* GIVEN RECORDS:
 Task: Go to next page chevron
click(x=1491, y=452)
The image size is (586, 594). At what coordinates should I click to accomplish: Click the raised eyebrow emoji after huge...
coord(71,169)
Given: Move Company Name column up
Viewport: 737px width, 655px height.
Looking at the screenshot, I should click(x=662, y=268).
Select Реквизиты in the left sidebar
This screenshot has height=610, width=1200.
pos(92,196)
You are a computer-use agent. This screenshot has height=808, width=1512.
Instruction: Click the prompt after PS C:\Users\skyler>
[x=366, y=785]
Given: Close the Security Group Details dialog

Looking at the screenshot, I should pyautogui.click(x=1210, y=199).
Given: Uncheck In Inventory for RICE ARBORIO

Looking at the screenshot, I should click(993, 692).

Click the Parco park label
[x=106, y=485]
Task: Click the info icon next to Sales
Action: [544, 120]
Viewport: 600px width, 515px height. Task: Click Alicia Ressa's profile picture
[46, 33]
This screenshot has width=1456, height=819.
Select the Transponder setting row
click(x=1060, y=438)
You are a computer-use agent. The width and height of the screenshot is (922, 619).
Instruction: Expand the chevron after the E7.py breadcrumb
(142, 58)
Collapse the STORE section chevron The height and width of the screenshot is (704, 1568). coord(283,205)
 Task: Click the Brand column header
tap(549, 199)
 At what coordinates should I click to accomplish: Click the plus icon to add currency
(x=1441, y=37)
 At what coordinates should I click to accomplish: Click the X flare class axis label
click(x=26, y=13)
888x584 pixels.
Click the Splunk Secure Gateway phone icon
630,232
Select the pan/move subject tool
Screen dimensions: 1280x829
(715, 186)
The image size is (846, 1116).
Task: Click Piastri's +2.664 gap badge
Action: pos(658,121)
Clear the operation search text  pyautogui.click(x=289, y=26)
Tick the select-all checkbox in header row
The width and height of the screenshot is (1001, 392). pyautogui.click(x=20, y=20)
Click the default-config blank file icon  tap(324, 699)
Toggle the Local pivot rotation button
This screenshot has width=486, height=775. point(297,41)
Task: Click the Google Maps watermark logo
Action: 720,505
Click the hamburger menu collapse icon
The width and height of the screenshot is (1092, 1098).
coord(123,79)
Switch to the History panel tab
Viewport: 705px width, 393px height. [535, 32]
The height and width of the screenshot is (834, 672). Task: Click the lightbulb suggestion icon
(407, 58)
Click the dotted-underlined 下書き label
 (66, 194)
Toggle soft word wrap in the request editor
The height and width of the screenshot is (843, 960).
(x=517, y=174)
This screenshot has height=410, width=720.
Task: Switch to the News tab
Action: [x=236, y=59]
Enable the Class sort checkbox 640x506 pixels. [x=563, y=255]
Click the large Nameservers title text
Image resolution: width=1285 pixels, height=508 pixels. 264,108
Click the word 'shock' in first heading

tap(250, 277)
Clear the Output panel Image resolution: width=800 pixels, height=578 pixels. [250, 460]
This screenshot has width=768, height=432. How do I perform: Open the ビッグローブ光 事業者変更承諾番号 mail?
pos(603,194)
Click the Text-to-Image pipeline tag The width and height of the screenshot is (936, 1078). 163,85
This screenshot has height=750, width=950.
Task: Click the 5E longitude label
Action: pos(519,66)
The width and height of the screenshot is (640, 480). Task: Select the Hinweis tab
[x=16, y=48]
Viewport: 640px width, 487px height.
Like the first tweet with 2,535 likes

* WHAT YOU NEED TO DO:
From the data above, copy each line exactly.

* FINISHED TASK:
 Task: Go to next page chevron
click(x=1491, y=452)
The image size is (586, 594). At what coordinates should I click to accomplish: Click the raised eyebrow emoji after huge...
coord(71,169)
Given: Move Company Name column up
Viewport: 737px width, 655px height.
Looking at the screenshot, I should click(x=662, y=268).
Select Реквизиты in the left sidebar
This screenshot has height=610, width=1200.
pos(92,196)
You are a computer-use agent. This screenshot has height=808, width=1512.
Instruction: Click the prompt after PS C:\Users\skyler>
[x=366, y=785]
Given: Close the Security Group Details dialog

Looking at the screenshot, I should pyautogui.click(x=1210, y=199).
Given: Uncheck In Inventory for RICE ARBORIO

Looking at the screenshot, I should click(993, 692).

Click the Parco park label
[x=106, y=485]
Task: Click the info icon next to Sales
Action: [544, 120]
Viewport: 600px width, 515px height. Task: Click Alicia Ressa's profile picture
[46, 33]
This screenshot has width=1456, height=819.
Select the Transponder setting row
click(x=1060, y=438)
You are a computer-use agent. The width and height of the screenshot is (922, 619).
Instruction: Expand the chevron after the E7.py breadcrumb
(142, 58)
Collapse the STORE section chevron The height and width of the screenshot is (704, 1568). coord(283,205)
 Task: Click the Brand column header
tap(549, 199)
 At what coordinates should I click to accomplish: Click the plus icon to add currency
(x=1441, y=37)
 At what coordinates should I click to accomplish: Click the X flare class axis label
click(x=26, y=13)
888x584 pixels.
Click the Splunk Secure Gateway phone icon
630,232
Select the pan/move subject tool
Screen dimensions: 1280x829
(715, 186)
The image size is (846, 1116).
Task: Click Piastri's +2.664 gap badge
Action: pos(658,121)
Clear the operation search text  pyautogui.click(x=289, y=26)
Tick the select-all checkbox in header row
The width and height of the screenshot is (1001, 392). pyautogui.click(x=20, y=20)
Click the default-config blank file icon  tap(324, 699)
Toggle the Local pivot rotation button
This screenshot has width=486, height=775. point(297,41)
Task: Click the Google Maps watermark logo
Action: 720,505
Click the hamburger menu collapse icon
The width and height of the screenshot is (1092, 1098).
coord(123,79)
Switch to the History panel tab
Viewport: 705px width, 393px height. [535, 32]
The height and width of the screenshot is (834, 672). Task: Click the lightbulb suggestion icon
(407, 58)
Click the dotted-underlined 下書き label
 (66, 194)
Toggle soft word wrap in the request editor
The height and width of the screenshot is (843, 960).
(x=517, y=174)
This screenshot has height=410, width=720.
Task: Switch to the News tab
Action: [x=236, y=59]
Enable the Class sort checkbox 640x506 pixels. [x=563, y=255]
Click the large Nameservers title text
Image resolution: width=1285 pixels, height=508 pixels. 264,108
Click the word 'shock' in first heading

tap(250, 277)
Clear the Output panel Image resolution: width=800 pixels, height=578 pixels. [250, 460]
This screenshot has width=768, height=432. How do I perform: Open the ビッグローブ光 事業者変更承諾番号 mail?
pos(603,194)
Click the Text-to-Image pipeline tag The width and height of the screenshot is (936, 1078). 163,85
This screenshot has height=750, width=950.
Task: Click the 5E longitude label
Action: pos(519,66)
The width and height of the screenshot is (640, 480). Task: Select the Hinweis tab
[x=16, y=48]
Viewport: 640px width, 487px height.
Like the first tweet with 2,535 likes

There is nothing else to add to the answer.